We at Datawrapper believe that your chart & map data should belong to you. We don’t want to lock your data. Normally, there’s no danger of that being the case: When you create a chart or a symbol/choropleth map, you upload the data – which means that you own the data already.
This is different in our locator maps. In locator maps, you don’t upload data – you create it by placing markers and highlighting regions.
It’s now possible to download this data as GeoJSON. To do so, go to step 4: Publish and click on “GEOJSON”:
What it includes
This will download a file with the file extension
.geojson which contains everything spatial you put on top of your map: the markers you set, the lines & areas you imported and the highlighted regions you defined.
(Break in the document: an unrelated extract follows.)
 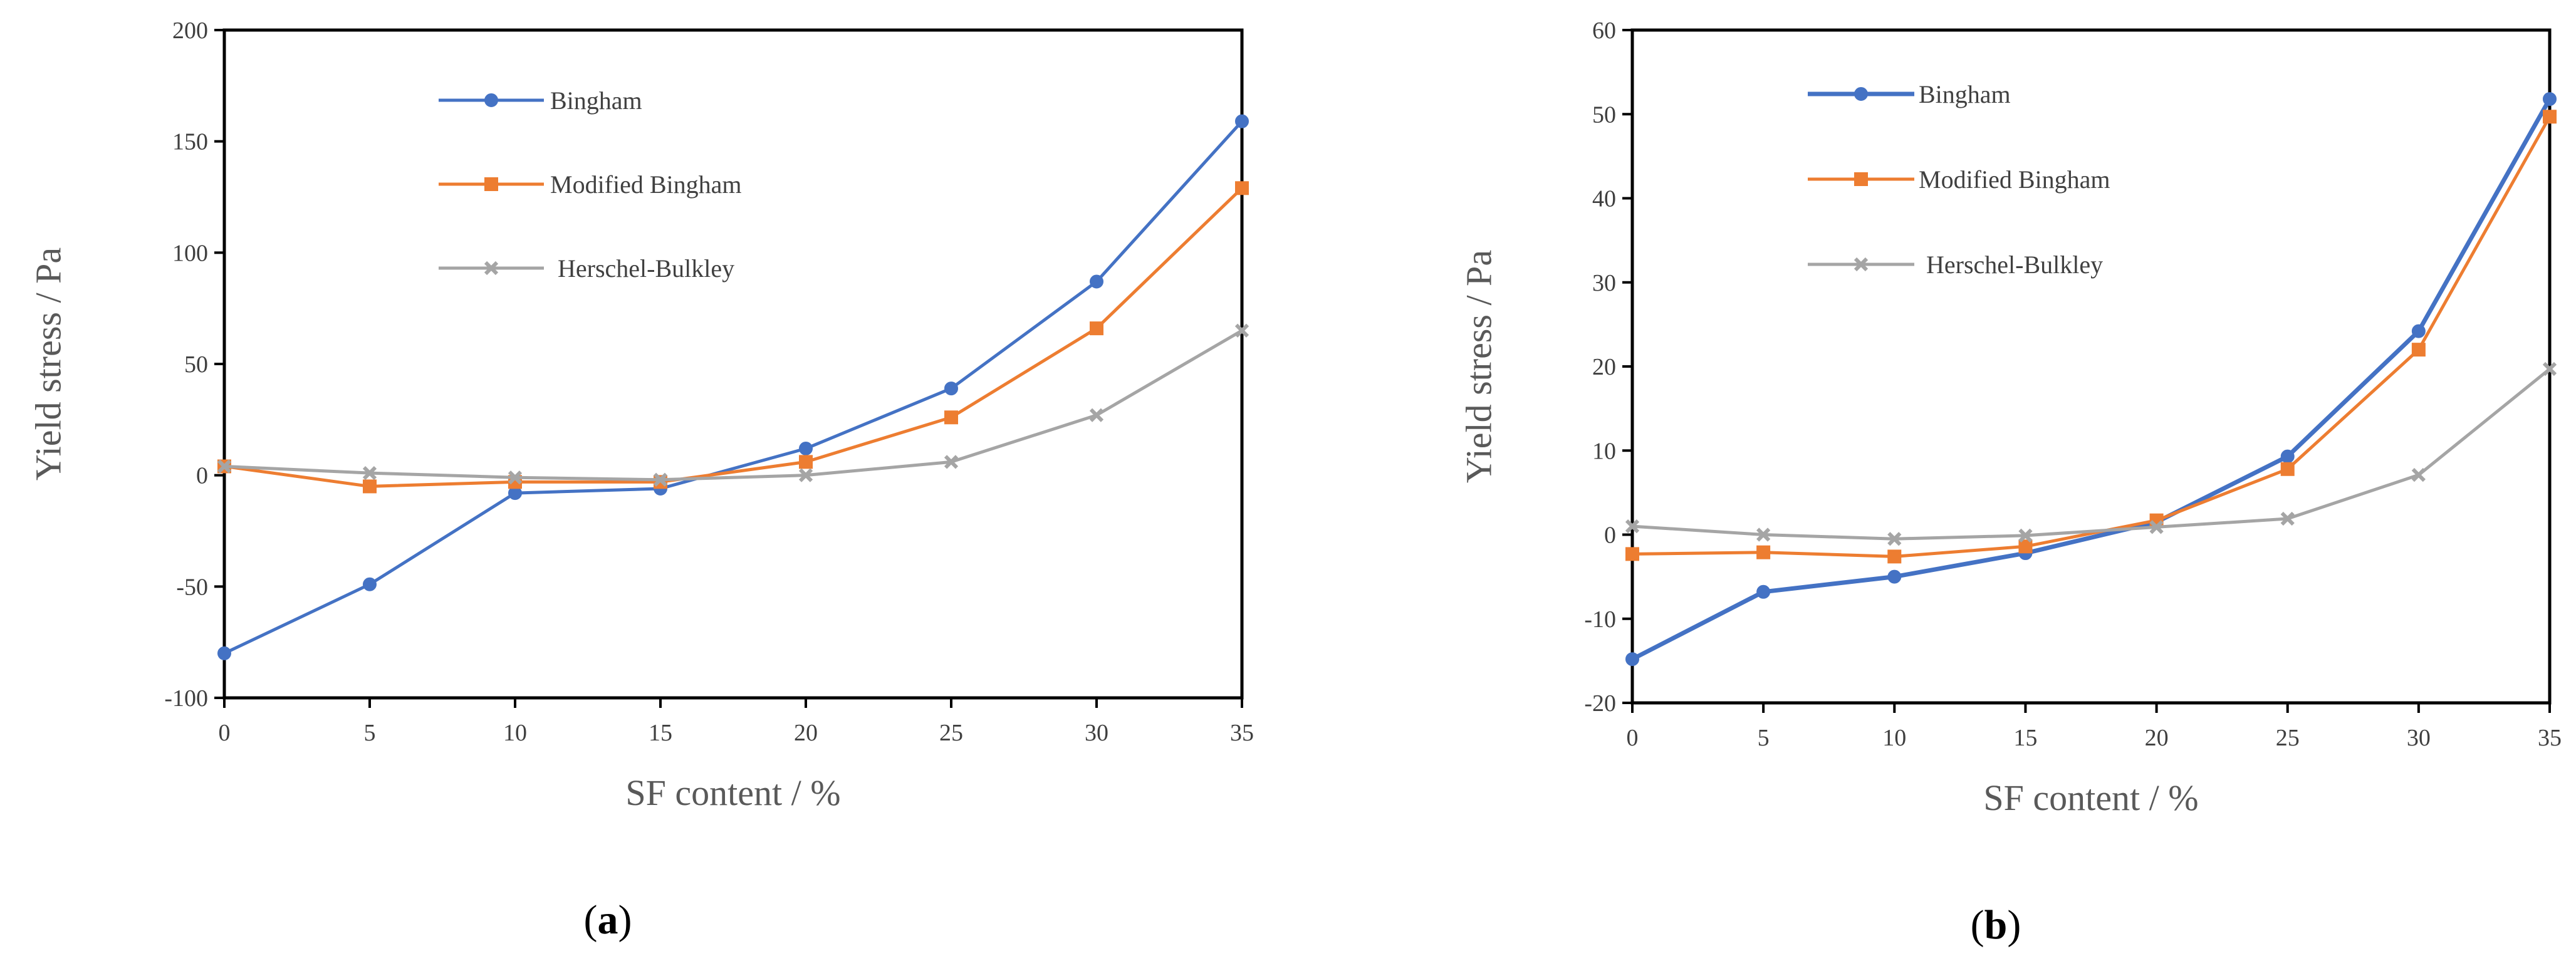 What do you see at coordinates (1600, 619) in the screenshot?
I see `y-tick-label: -10` at bounding box center [1600, 619].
The great thing: The GeoJSON includes the styling (fill, opacity, stroke, marker text etc.) of all markers, areas, lines & regions.
The GeoJSON file won’t include the underlying map, its native labels or the inset map, north arrow & scale bar.
How to use the GeoJSON export to improve your maps
Yes, you can create a locator map with Datawrapper and then export the data to take it to another tool. For example, with the new export feature we give you a way to easily get your hands on a GeoJSON of an administrative region: Go to step 2, highlight a region and then export it in step 4:
But the new export feature also has the potential to make the locator maps that you create with Datawrapper better. Here are two ideas:
Highlight multiple areas: So far, you can only highlight one region in step 2: Design map. With the new GeoJSON export, you can export that highlight, import it in step 1: Add markers and style it there. The highlighted region becomes an area marker and you can have as many as you like.Update: You can now add multiple regions as area markers in step 1. Learn more here.
- Copy markers from one map into another: The new feature allows you to transfer markers between maps – e.g. for cases when you start creating two maps at the same time and then want to merge their markers. Simply export the GeoJSON from your first map and import them in step 1: Add markers in your second map.